**Work item**
Within the data beneath, some lines may hold the word "width". Give the number of those lines and nothing else.

[The records — start]

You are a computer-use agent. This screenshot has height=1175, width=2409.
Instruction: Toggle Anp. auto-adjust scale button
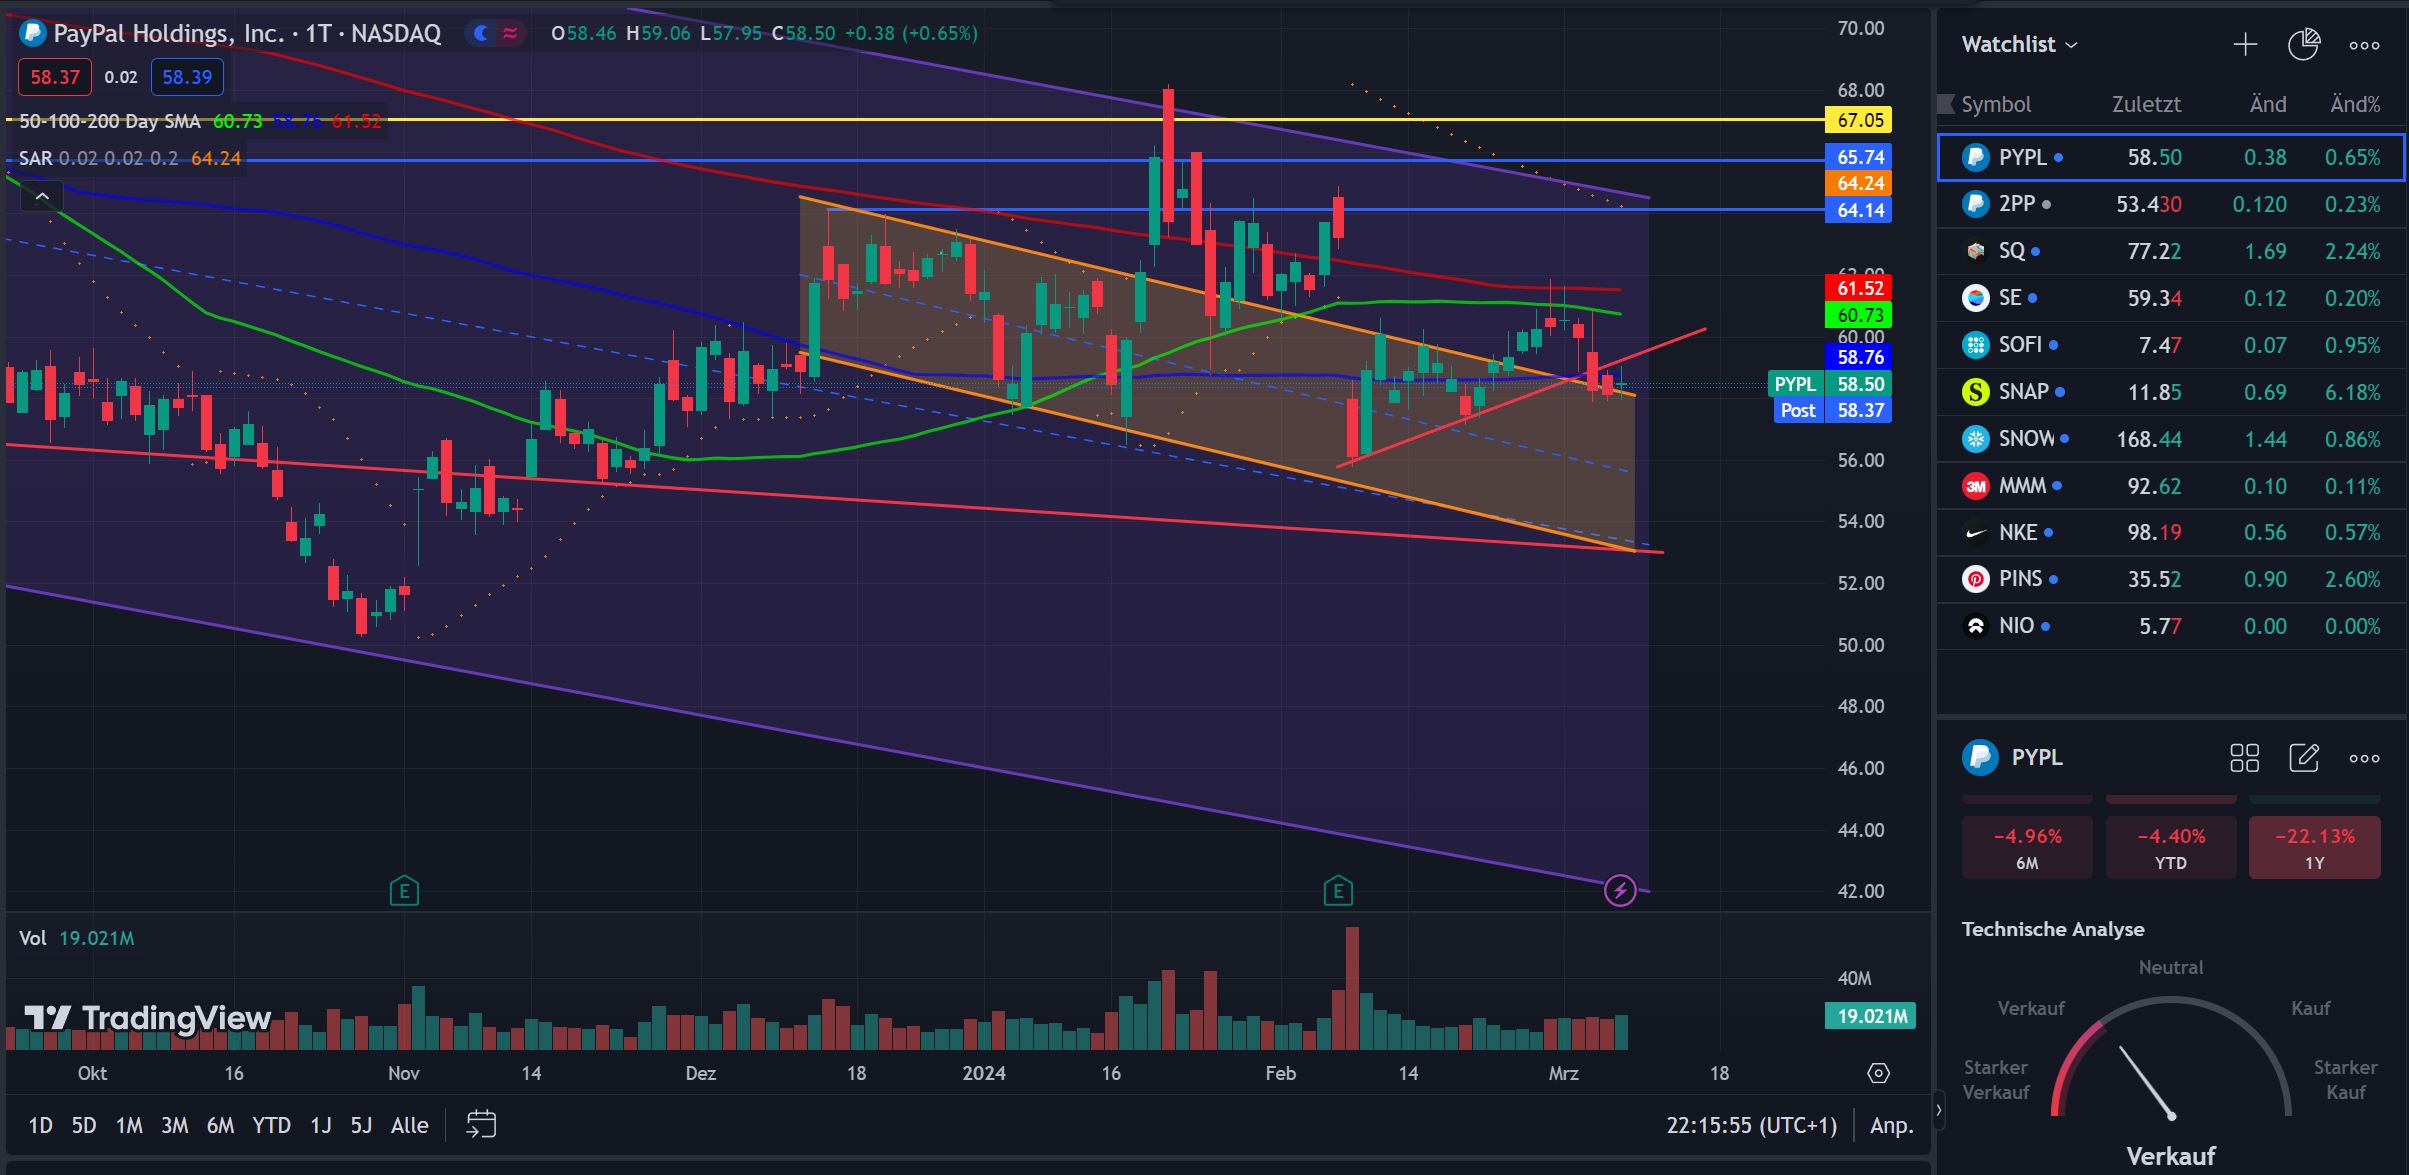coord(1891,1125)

[The records — finish]
[The records — start]

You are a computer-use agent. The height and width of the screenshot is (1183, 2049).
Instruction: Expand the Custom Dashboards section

[The records — finish]
[The records — start]

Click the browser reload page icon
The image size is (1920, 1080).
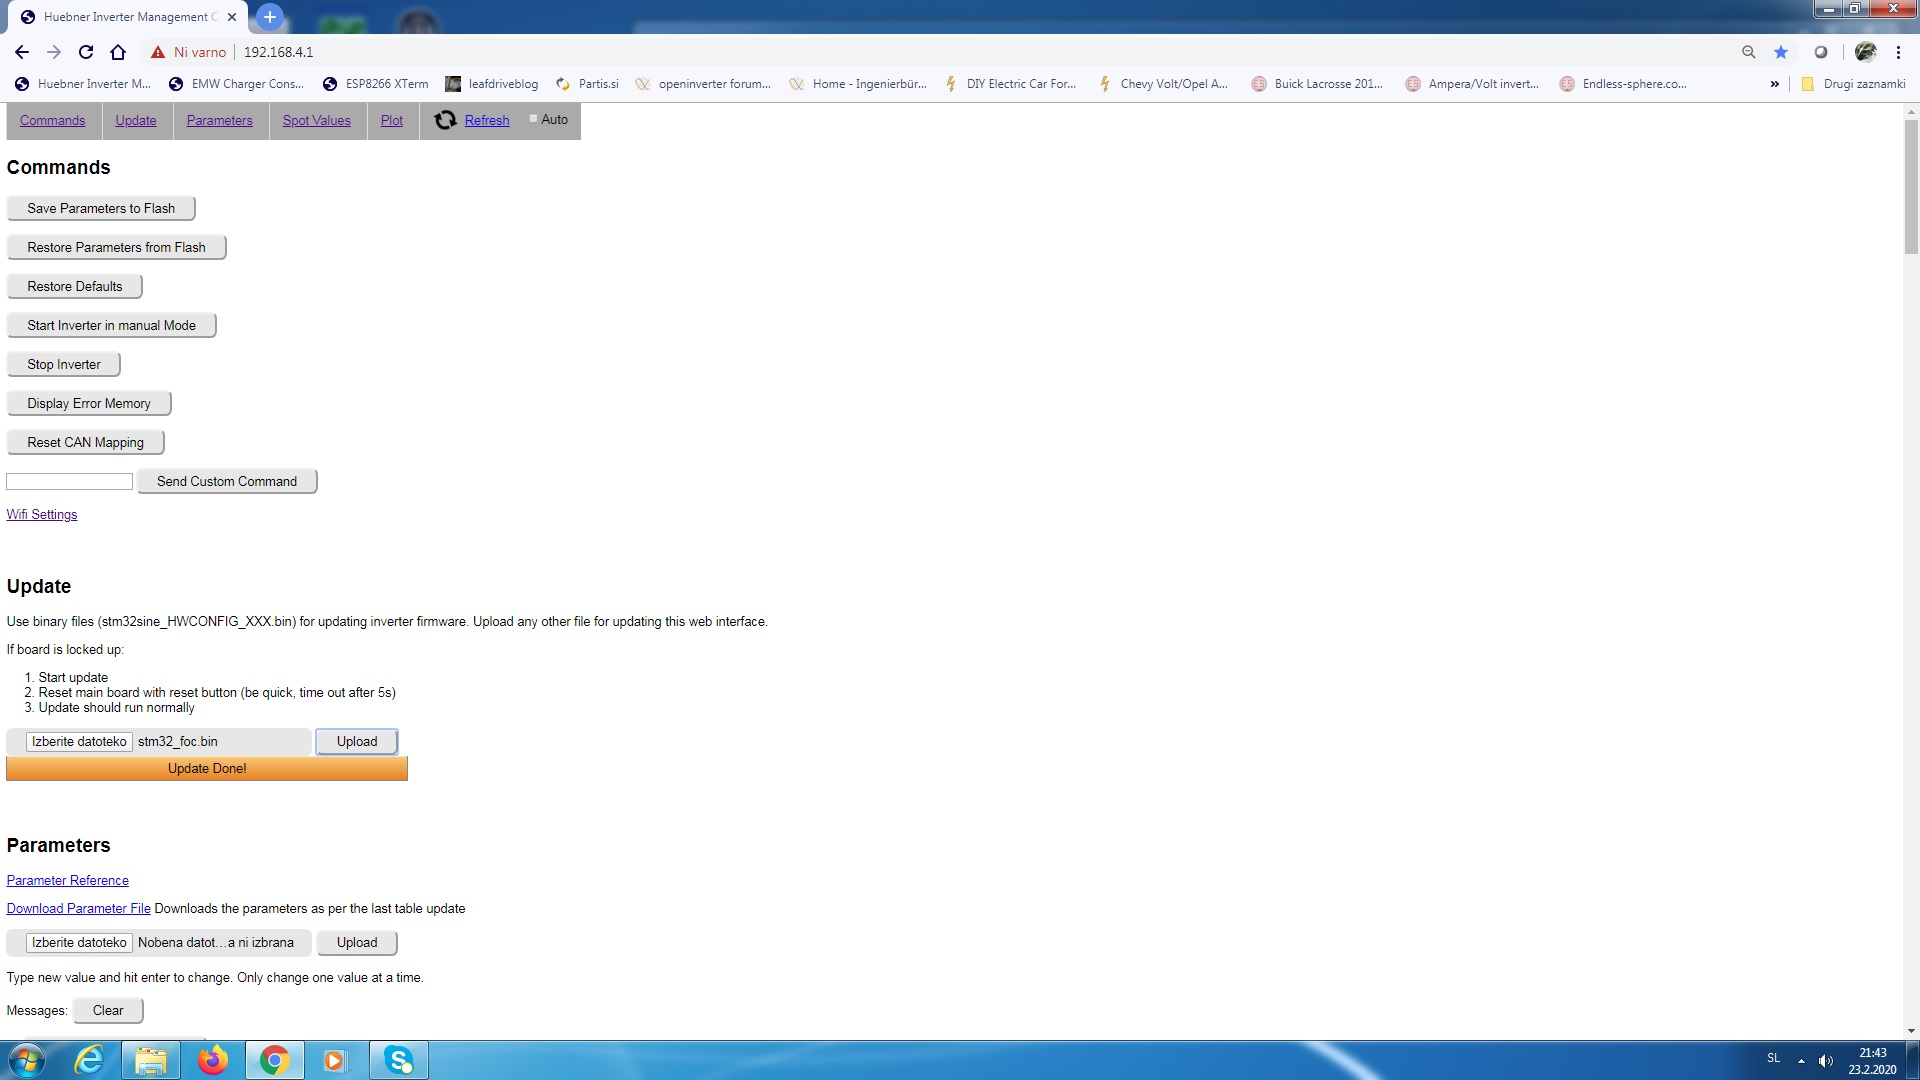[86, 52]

[The records — finish]

**Task response**
2